I first heard about this book over at Bookeywookey who raved about it. I liked it a lot, it almost felt like a comfort read; a character study where action wise not a lot happens.
The story takes place over a single day, the longest day of the year which also happens to be the birthday of Molly Fox – an occasion she never allows to celebrated. The narrator, a playwright and an old friend of Molly’s is staying in her house in Dublin, a house swap between the two – Molly being in New York for her work as an actress.
The narrator is struggling to write a new play and spends most of the day in Molly’s house, revelling in the wonderful home she has made for herself and reflecting on their lives and that of Andrew a mutual friend. It doesn’t sound overly exciting and it isn’t but it’s such a lovely piece of writing about the mostly ordinary and some not so ordinary events that make up our lives.
As an actress, Molly is much loved by the public and she is at the centre of the narrators reflections. Theatre life and life in the public eye are examined through the characters as is the question of identity. Despite giving generously of herself on the stage, Molly in real life is shy and reserved. The question of how much of our outer persona is an act and who really knows us is a central theme as is the meaning of family, friendship and home.

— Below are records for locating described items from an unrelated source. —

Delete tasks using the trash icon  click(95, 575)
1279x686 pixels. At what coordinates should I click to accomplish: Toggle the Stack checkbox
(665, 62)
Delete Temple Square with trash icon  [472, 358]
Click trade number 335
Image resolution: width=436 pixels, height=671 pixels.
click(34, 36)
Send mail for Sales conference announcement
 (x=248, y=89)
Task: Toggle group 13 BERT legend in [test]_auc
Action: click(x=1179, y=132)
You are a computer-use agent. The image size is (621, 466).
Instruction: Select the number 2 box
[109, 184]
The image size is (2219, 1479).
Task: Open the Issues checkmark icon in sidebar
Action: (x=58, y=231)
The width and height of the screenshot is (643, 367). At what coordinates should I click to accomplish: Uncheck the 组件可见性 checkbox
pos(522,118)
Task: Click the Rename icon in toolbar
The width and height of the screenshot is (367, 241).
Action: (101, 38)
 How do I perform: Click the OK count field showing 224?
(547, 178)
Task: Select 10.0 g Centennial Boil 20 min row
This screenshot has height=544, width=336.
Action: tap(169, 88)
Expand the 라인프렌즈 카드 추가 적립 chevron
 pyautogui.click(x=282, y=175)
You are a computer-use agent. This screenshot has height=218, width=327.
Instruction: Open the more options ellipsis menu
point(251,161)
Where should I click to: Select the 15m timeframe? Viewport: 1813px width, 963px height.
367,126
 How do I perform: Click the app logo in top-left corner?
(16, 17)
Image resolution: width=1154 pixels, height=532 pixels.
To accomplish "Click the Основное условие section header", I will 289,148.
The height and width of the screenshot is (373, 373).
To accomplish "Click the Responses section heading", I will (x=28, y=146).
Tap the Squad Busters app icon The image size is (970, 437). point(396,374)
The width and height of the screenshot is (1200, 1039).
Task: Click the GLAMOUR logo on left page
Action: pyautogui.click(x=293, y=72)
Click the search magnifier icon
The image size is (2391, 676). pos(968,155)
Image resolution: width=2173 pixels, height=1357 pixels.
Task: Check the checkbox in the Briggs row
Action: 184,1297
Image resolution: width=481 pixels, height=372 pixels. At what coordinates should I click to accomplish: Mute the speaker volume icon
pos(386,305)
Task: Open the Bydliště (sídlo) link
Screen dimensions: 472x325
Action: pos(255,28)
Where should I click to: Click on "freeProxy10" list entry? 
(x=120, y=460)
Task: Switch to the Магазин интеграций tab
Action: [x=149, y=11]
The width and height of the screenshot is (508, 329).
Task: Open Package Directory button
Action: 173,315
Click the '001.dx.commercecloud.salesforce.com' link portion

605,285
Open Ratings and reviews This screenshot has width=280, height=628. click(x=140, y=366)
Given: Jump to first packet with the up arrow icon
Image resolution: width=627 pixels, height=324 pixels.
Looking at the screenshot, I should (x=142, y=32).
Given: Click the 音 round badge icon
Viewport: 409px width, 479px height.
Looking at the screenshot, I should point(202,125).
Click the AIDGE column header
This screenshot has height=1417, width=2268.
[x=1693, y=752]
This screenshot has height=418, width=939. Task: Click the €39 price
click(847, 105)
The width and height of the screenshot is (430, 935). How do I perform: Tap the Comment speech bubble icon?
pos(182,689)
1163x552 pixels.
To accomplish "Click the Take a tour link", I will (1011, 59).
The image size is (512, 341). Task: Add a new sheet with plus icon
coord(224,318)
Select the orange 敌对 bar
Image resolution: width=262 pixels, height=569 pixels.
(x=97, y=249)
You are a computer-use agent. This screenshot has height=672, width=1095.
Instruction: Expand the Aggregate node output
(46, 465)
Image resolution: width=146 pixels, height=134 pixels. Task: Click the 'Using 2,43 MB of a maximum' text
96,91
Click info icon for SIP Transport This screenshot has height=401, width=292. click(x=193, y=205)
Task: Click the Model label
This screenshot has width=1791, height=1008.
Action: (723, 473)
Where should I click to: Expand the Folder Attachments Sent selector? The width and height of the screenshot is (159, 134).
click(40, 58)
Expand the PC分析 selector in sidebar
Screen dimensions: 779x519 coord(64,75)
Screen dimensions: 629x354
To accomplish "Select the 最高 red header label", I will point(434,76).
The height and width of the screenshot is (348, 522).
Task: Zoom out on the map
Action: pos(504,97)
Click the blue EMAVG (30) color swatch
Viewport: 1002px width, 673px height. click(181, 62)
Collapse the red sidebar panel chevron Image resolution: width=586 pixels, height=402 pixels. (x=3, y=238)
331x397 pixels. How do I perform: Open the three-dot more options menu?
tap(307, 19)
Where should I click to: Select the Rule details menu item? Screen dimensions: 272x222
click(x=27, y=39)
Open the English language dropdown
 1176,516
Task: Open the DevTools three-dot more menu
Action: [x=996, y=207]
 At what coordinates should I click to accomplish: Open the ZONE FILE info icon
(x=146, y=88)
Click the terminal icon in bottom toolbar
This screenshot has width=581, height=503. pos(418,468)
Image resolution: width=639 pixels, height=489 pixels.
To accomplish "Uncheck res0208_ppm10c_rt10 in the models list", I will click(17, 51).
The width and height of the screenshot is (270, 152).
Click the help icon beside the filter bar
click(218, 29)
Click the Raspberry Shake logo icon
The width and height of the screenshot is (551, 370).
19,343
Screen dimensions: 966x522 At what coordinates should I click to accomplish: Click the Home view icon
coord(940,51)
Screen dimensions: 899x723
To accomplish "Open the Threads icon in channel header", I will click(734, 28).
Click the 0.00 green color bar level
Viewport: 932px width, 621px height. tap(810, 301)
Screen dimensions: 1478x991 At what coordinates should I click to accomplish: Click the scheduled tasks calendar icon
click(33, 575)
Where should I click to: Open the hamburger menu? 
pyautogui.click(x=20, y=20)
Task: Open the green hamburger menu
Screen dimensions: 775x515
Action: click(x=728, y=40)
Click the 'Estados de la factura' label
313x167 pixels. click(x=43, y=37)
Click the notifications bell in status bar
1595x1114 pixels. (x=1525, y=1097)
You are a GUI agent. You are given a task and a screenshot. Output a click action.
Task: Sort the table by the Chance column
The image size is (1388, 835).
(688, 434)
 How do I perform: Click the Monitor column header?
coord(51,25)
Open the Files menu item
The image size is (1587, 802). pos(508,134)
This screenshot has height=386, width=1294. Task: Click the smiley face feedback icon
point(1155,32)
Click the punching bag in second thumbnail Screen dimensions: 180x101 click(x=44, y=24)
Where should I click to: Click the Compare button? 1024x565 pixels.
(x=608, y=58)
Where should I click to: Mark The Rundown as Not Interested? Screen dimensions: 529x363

A small point is that there are no chapters in this story. This is an understandable choice as it happens over one day and the thoughts and events of the day flow from one to the other. I absolutely prefer a book with chapters. I like the satisfaction of finishing a chapter, of being able to put a book down at the end of a chapter rather than the end of a section or page.
The funny thing is that I have just started The Sorrows of an American by Siri Hustvedt and have discovered it has no chapters either! Maybe there is a message in there for me somewhere…
Molly Fox’s Birthday is a perfect book to read over a lazy day or weekend especially if you are in a quiet, contemplative mood.